Un festin dont on sort ébloui mais pas forcément comblé. Le Ring wagnérien, grand pari de la nouvelle scène aixoise qui y a déployé toutes ses forces, et dieu sait qu’avec quatre années de Philharmonie de Berlin, un chef tel que Simon Rattle, et un bouquet de solistes phénoménaux, l’effort a été colossal - s’est achevé sur une impression de splendeur mitigée. Chacun se disant que chaque acte pourrait durer une heure de plus sans dommage, par la magie de la stupéfiante force de séduction de Wagner et de ses interprètes, mais que pourtant aucune image scénique n’allait vraiment s’incruster dans la mémoire.

Dire que Stéphane Braunschweig, metteur en scène de l’entreprise, est la finesse même est une banalité. Cet homme de théâtre est un profond prospecteur de l’âme humaine et de ses tourments. Et ses personnages ne cèdent jamais à l’emphase ou à la gestique systématique qui sont les dangers d’une mise en scène trop wagnérienne dans ses hyperboles. On a ainsi particulièrement apprécié l’accent mis sur la complexité de Hagen, personnage déroutant et prenant dans sa lourdeur de maudit, porteur d’une vengeance qui n’est pas la sienne, celle d’un père exécré et subi. Et on est resté médusé devant la finesse et la stature, même dans l’immobilité, du russe Mikhail Petrenko, qui l’incarne d’une voix moins noire que les figures mythiques des basses profondes traditionnellement attachées à ce personnage. On approche ici de la souffrance de Iago, incapable de ressentir de la joie, ou même du martyre d’Amfortas, cloué sur sa croix par le poids du péché. Mais pour Hagen, pas d’espoir de rémission. Le nœud de l’action s’en trouve basculé au profit de ce personnage qui n’a rien d’héroïque.

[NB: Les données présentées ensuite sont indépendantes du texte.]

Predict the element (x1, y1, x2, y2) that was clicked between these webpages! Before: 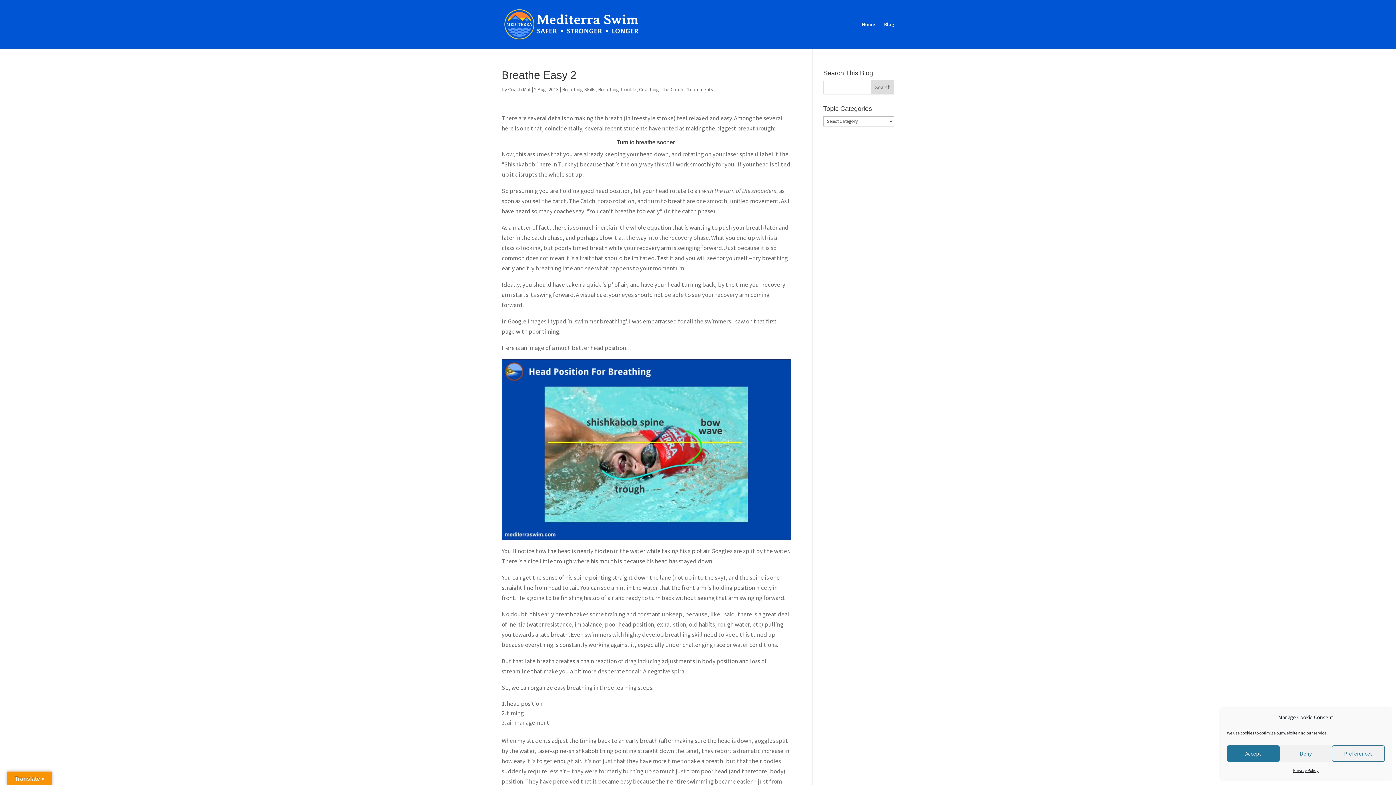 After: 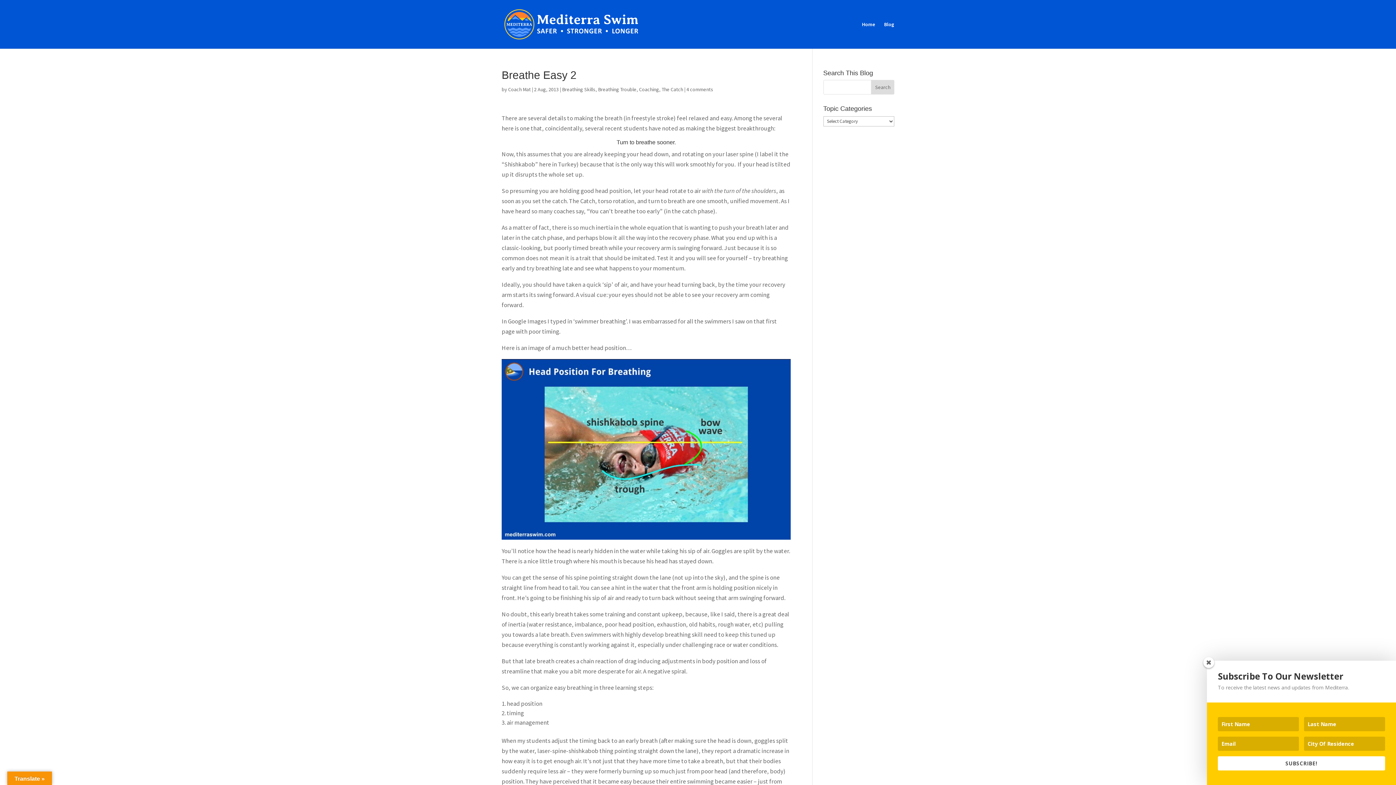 Action: label: Deny bbox: (1279, 745, 1332, 762)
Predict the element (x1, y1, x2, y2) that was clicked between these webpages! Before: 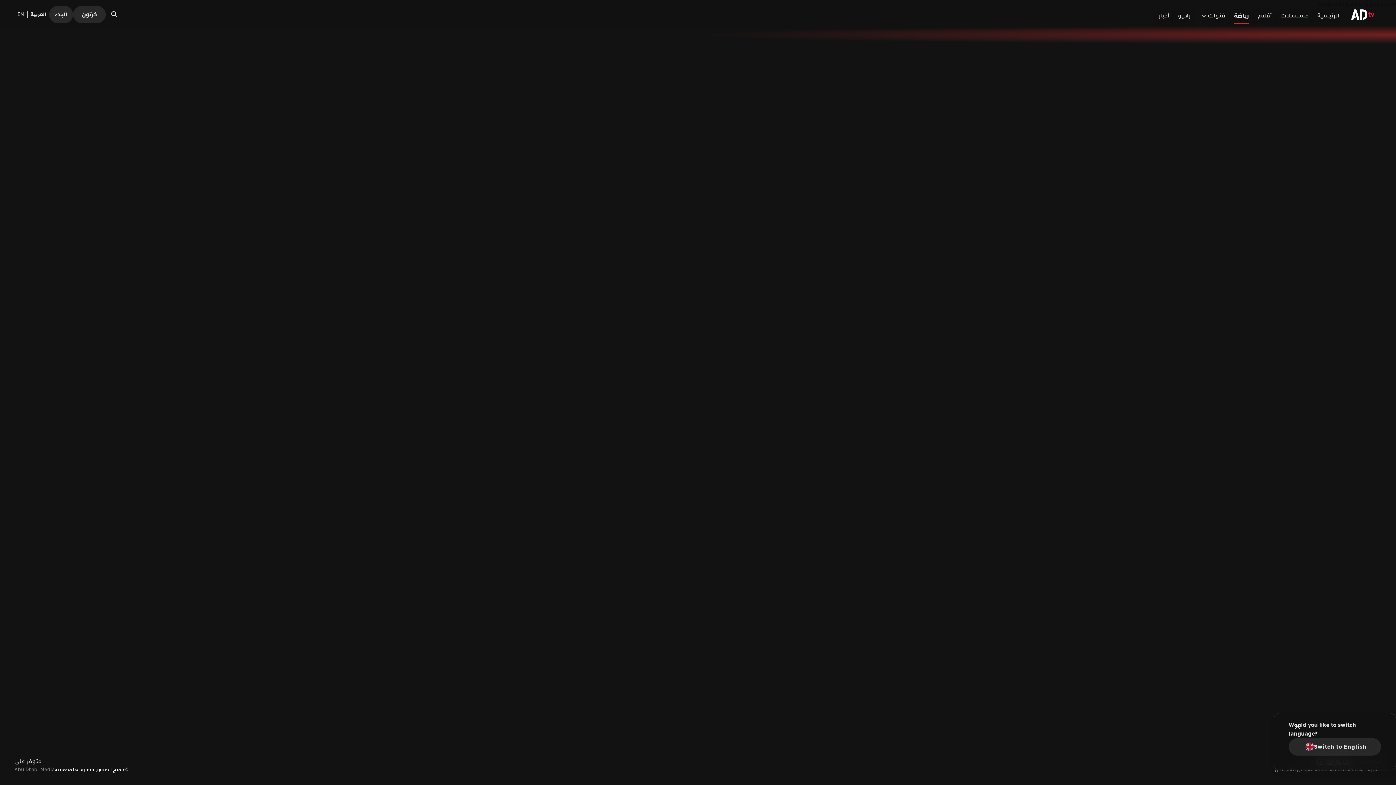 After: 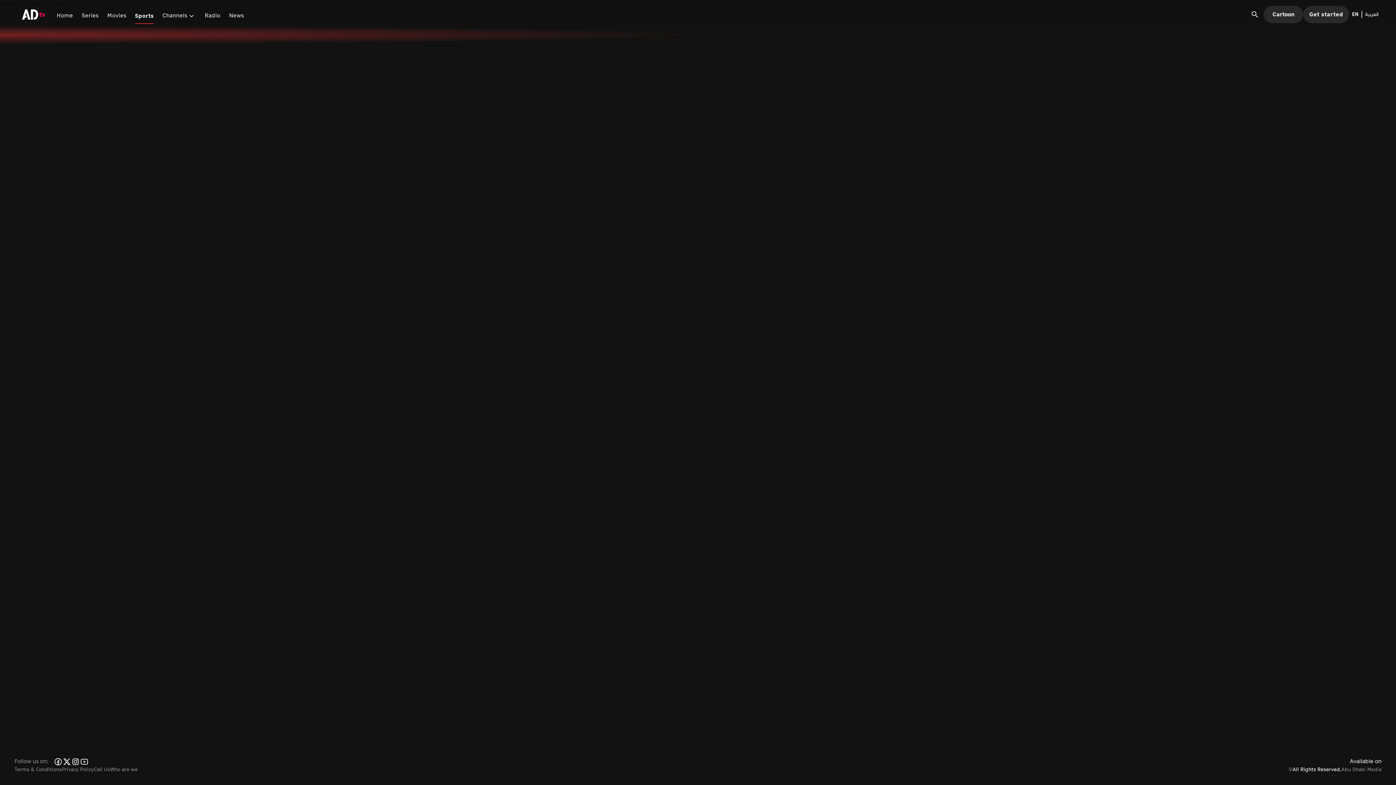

A lui revient pourtant de pousser l’appel le plus spectaculaire et le plus étreignant des trois actes, lorsqu’il convoque les Gibichungen pour accueillir la Walkyrie, dressé sur un fauteuil, lance à la main. Il s’y montre écrasant.

Malheureusement, si tout est marqué par la même profondeur psychologique, l’ensemble reste visuellement dans une épure qui n’a ni la force de ses convictions, ni l’esthétisme d’un graphisme plus élaboré. Passons sur quelques fantaisies gratuites, comme l’apparition de joueurs de polo chez les Gibichungen, ou l’abus du blanc, poncif simpliste, acceptons ou refusons que Siegfried soit présenté comme un nigaud plus que pataud, et retenons quelques belles plages de couleur dans les changements de tableaux. Elles créent certes de furtives émotions, mais aucune vision saisissante des dimensions symboliques de l’œuvre ne s’en dégage. Car Si Wagner est humanité, et c’est la part que Braunschweig y a privilégiée, il est aussi héroïque, voire cosmique, et mérite de changer de nébuleuse lorsque s’achève sa monumentale saga. Le difficile étant de faire peser également sur la balance ces deux composantes contradictoires.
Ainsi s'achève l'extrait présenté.